Web stuff. Route pattern matching in web requests. Validation of incoming data to make sure that it meets validation rules. Cleanup of potential code injection vulnerabilities.
Potential use in genetics and other things that could be tokenized? If you could tokenize financial behavior into a regular language, it might be possible to detect some patterns of fraud with regex.
Notes for Devs
Be careful about lifetime of regexes. If your runtime dynamically generates code or abstract syntax trees for use in processing regular expressions, make sure you understand how long they hang around. Also be aware of what situations can cause a regeneration, as this can hurt performance. You may want to cache regular expressions that are frequently used by your application, especially if code generation is a time-consuming process.
Be careful of escape sequences. Generally you will be encoding regular expressions as string literals. If these are in code, make sure that you are specifying the regular expression that you think you are specifying, and not something that is messed up by your language of choice’s escape sequences. You might be better off specifying regular expressions in a way that doesn’t require dealing with your language’s escape sequences at all, especially if you expect to have to modify them in the future.
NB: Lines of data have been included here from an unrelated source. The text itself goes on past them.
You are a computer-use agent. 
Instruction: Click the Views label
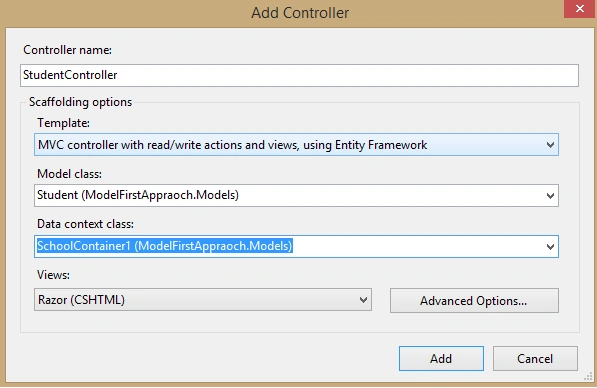pos(53,275)
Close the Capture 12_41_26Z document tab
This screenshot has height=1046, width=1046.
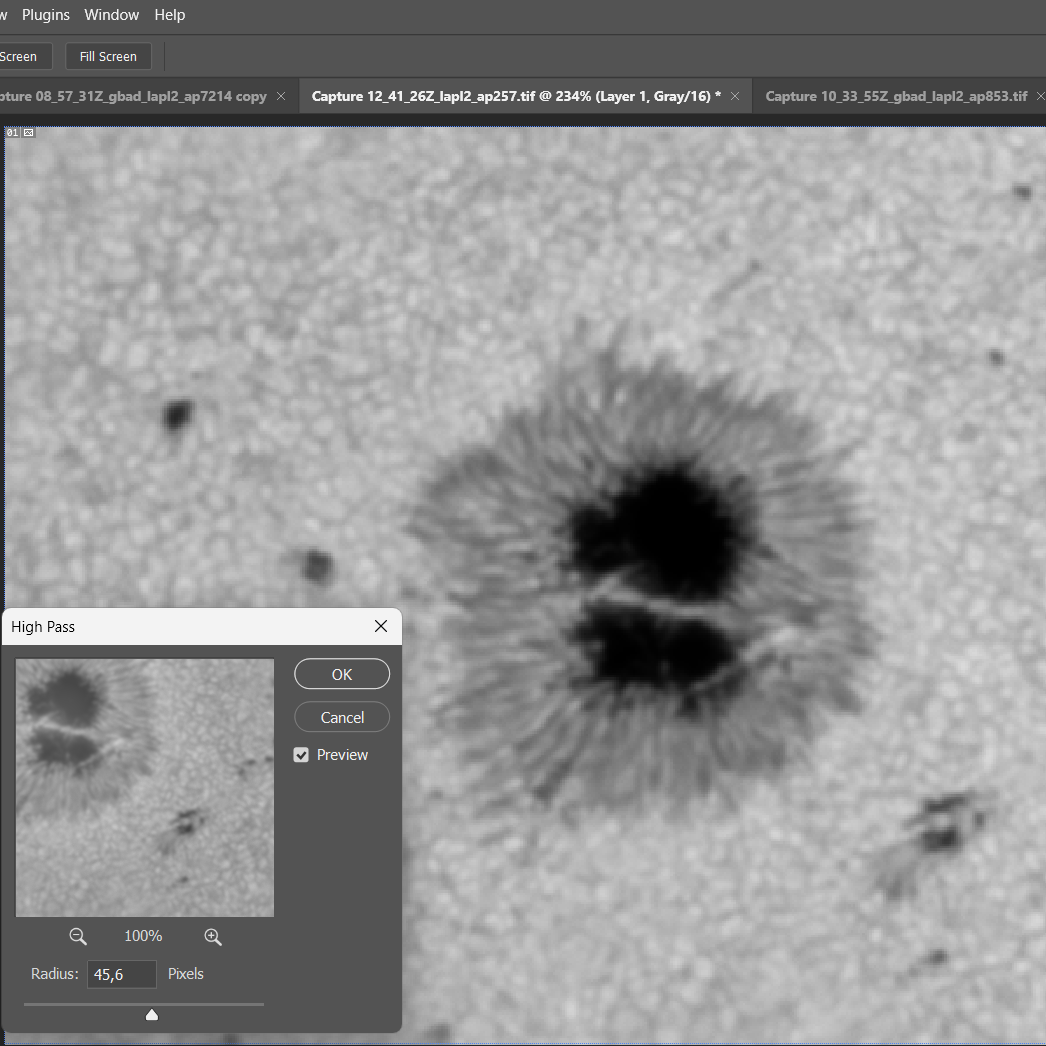735,96
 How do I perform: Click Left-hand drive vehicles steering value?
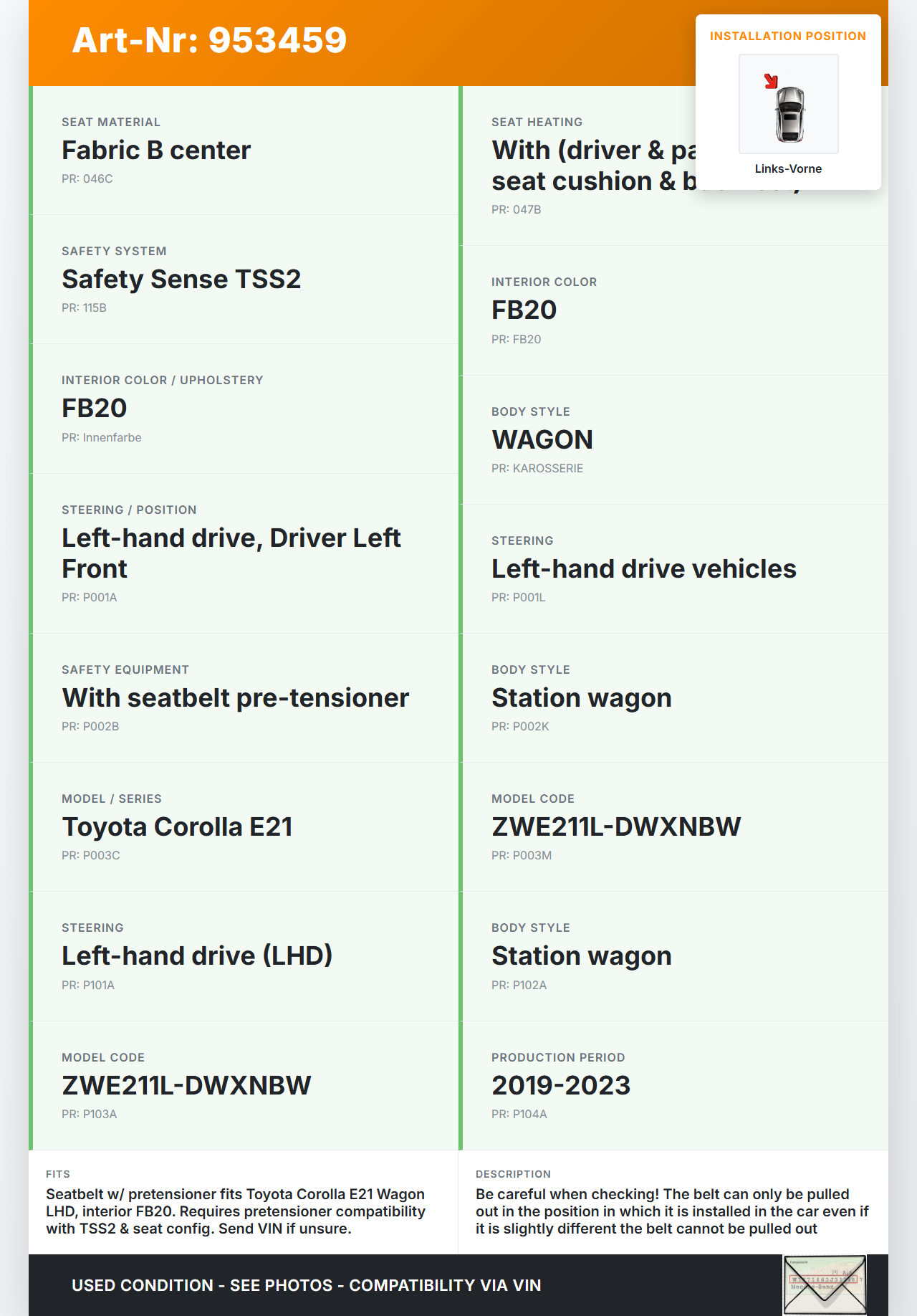pos(643,569)
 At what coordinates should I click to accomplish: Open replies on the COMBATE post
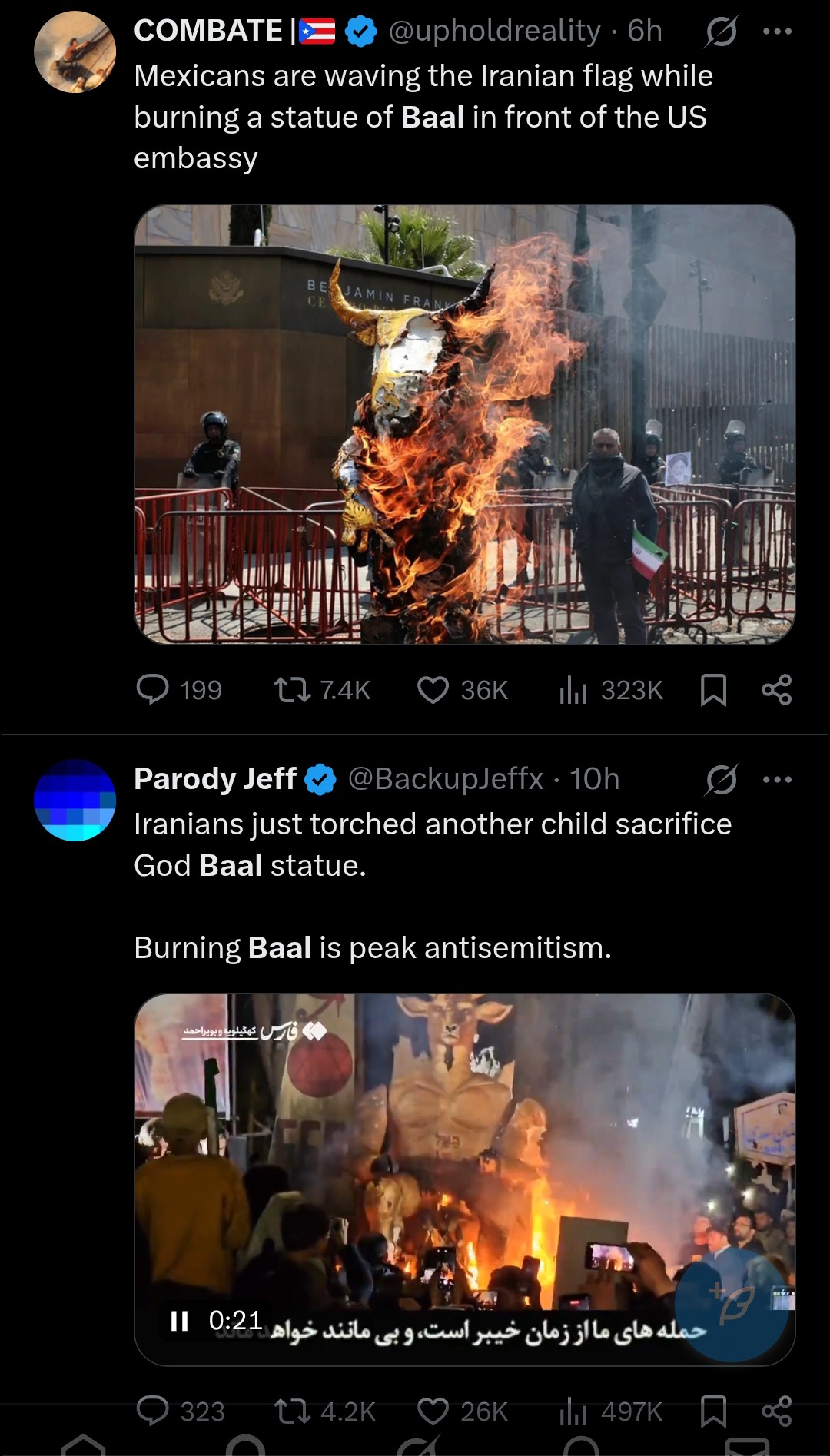[178, 689]
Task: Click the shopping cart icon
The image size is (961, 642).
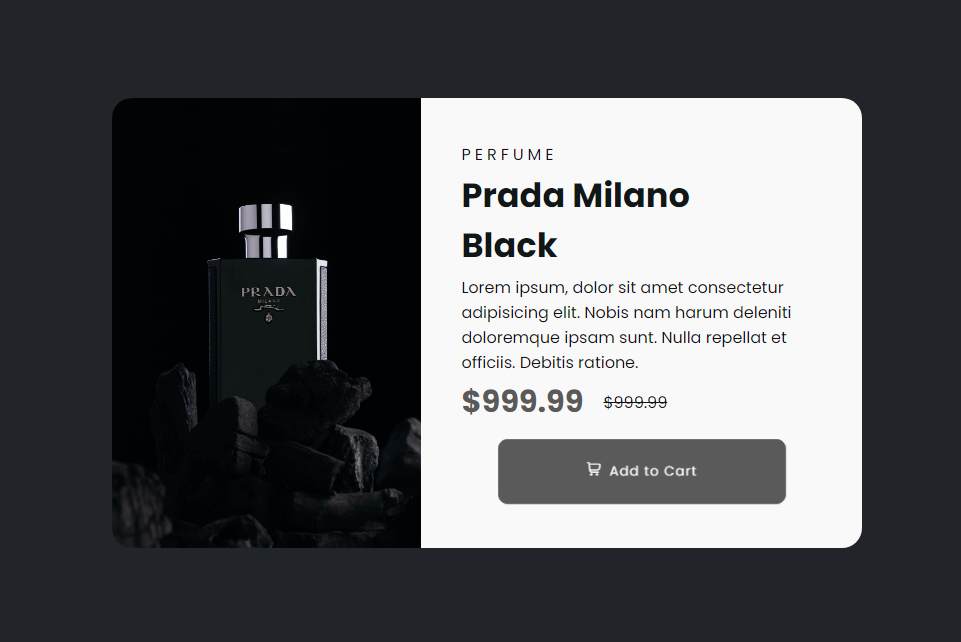Action: 594,469
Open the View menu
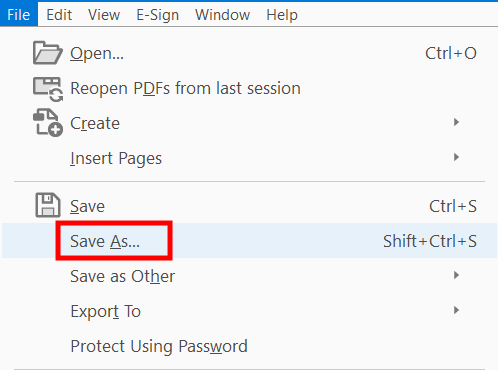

Readability is a trick. Comment heavily. Don’t assume that programmers are any good at dealing with regular expressions – that world doesn’t exist any more. Be careful about using long string literals, or worse, concatenation to create regexes in source code.
Book Club
Art Matters: Because Your Imagination Can Change The World
Neil Gaiman
“The world always seems brighter when you’ve made something that wasn’t there before.” ~ Neil Gaiman
The third section is titled “Making a Chair.” In this chapter Gaiman tells a story about assembling an office chair, something many of us have done at one point in time. He then compares assembling the chair to writing a book. He talks about how writing should come with instructions and safety warnings. He implies there are rules to writing but they are fun and useful to break. Such as using an office chair as a step ladder.
Tricks of the Trade
Don’t be afraid to lean on experts for expertise in things that you don’t want to be expert in.